Wall Street rebondit encore ce vendredi, après son joli sursaut de la veille mené par le Dow Jones...

Wall Street en nette hausse malgré des "stats" US mitigées
Credits Reuters

Le rebond entamé jeudi s'accélère vendredi à Wall Street, malgré la publication d'une stagnation des ventes de détail aux Etats-Unis en avril, et une production industrielle décevante, qui ont paradoxalement profité aux marchés. Ces statistiques plaident en faveur d'un soutien prolongé de la Réserve fédérale, et contribuent à réduire les craintes d'un dérapage incontrôlé de l'inflation. Le taux d'intérêts restent sages pour la 2e séance après leurs gains du début de semaine, tandis que le pétrole WTI (+2,2%) regagne une partie du terrain perdu la veille.

A deux heures de la clôture, l'indice Dow Jones gagne 1,14% à 34.409 points, tandis que l'indice large S&P 500 avance de 1,53% à 4.175 pts, et que le Nasdaq Composite, riche en valeurs technologiques et biotechs, bondit de 2,21% à 13.415 points. Le Nasdaq affiche encore une perte de 5% par rapport à son précédent record du 26 avril, à 14.138 pts.

La totalité des onze indices sectoriels du S&P 500 sont dans le vert vendredi, à commencer par l'énergie (+3%), les technologiques (+2%), les services de communication (+1,4%) et les financières (+1,4%). Le Dow Jones est notamment soutenu par Intel (+2,9%), Salesforce (+2,6%) et Chevron (+2,6%). Parmi les rares baisses du jour, Walt Disney chute de 2,4% après une déception liée au ralentissement des abonnements à ses services de vidéo en streaming au 1er trimestre. La plateforme de négociation de "cryptos" Coinbase (-2,8%) fait du yo-yo après la publication de ses premiers comptes depuis son entrée en Bourse en avril.

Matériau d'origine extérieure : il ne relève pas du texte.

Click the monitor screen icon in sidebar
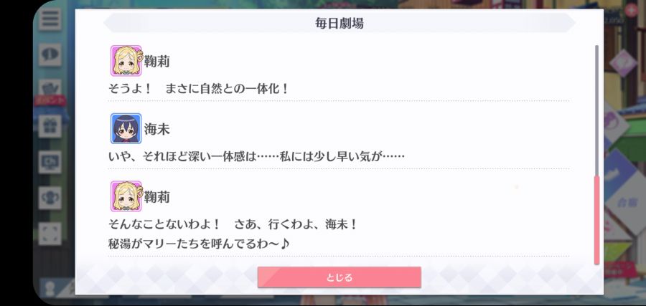This screenshot has height=306, width=646. (50, 162)
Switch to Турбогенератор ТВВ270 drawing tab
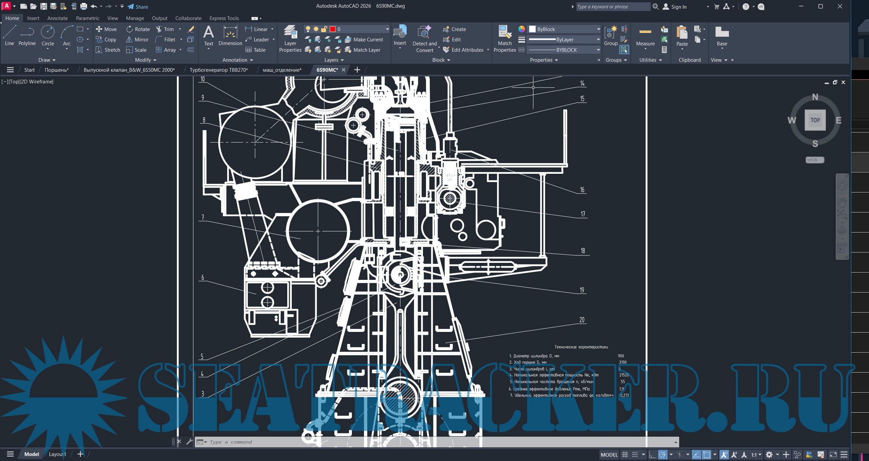Viewport: 869px width, 461px height. click(218, 70)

Après un plongeon de l'ordre de 15% en 48h, le bitcoin reprend 3,5% sur 24h, repassant au dessus des 50.000$ sur la plateforme Bitfinex. L'or est remonté au plus haut depuis février, terminant à 1.838,10$ l'once (+0,8%) pour le contrat à terme de juin. Le métal jaune a repris 0,4% sur la semaine.

Consommation et production industrielle décevantes en avril aux Etats-Unis

La consommation américaine a donc déçu au mois d'avril. Les ventes de détail sont restées stables en comparaison de mars, alors que le consensus était de +1%. Hors automobile, les ventes de détail d'avril ont même décliné de 0,8%, contre +0,8% de consensus. Hors automobile et essence, les ventes ont régressé également de 0,8%, contre +0,7% attendu.

Il faut néanmoins préciser que la consommation US avait connu un très fort rebond de 10,7% en mars (chiffre révisé), sous l'effet du versement des chèques d'aide inclus dans le plan de relance de Joe Biden contre les effets du coronavirus. Des millions d'Américains éligibles ont reçu en mars des chèques de 1.400$ dans le cadre de ce plan de 1.900 milliards de dollars adopté par le Congrès au début du mois, qui a en outre reconduit des allocations chômage de 300$ par semaine.

Par ailleurs, l'indice des prix à l'import aux USA pour le mois d'avril a grimpé de 0,7% en comparaison du mois antérieur, contre 0,6% de consensus. Ces prix ont augmenté de 10,6% sur un an. Les prix à l'export ont comme attendu progressé de 0,8% par rapport au mois précédent et de 14,4% en glissement annuel. Rappelons que plus tôt cette semaine, l'indice des prix à la consommation (CPI) aux Etats-Unis pour avril a surpris par un bond de 0,8% sur un mois et de 4,2% sur un an, du jamais vu depuis 13 ans. L'indice des prix à la production (PPI) a confirmé jeudi la tendance, avec une hausse de 0,6% sur un mois et de 6,2% en glissement annuel.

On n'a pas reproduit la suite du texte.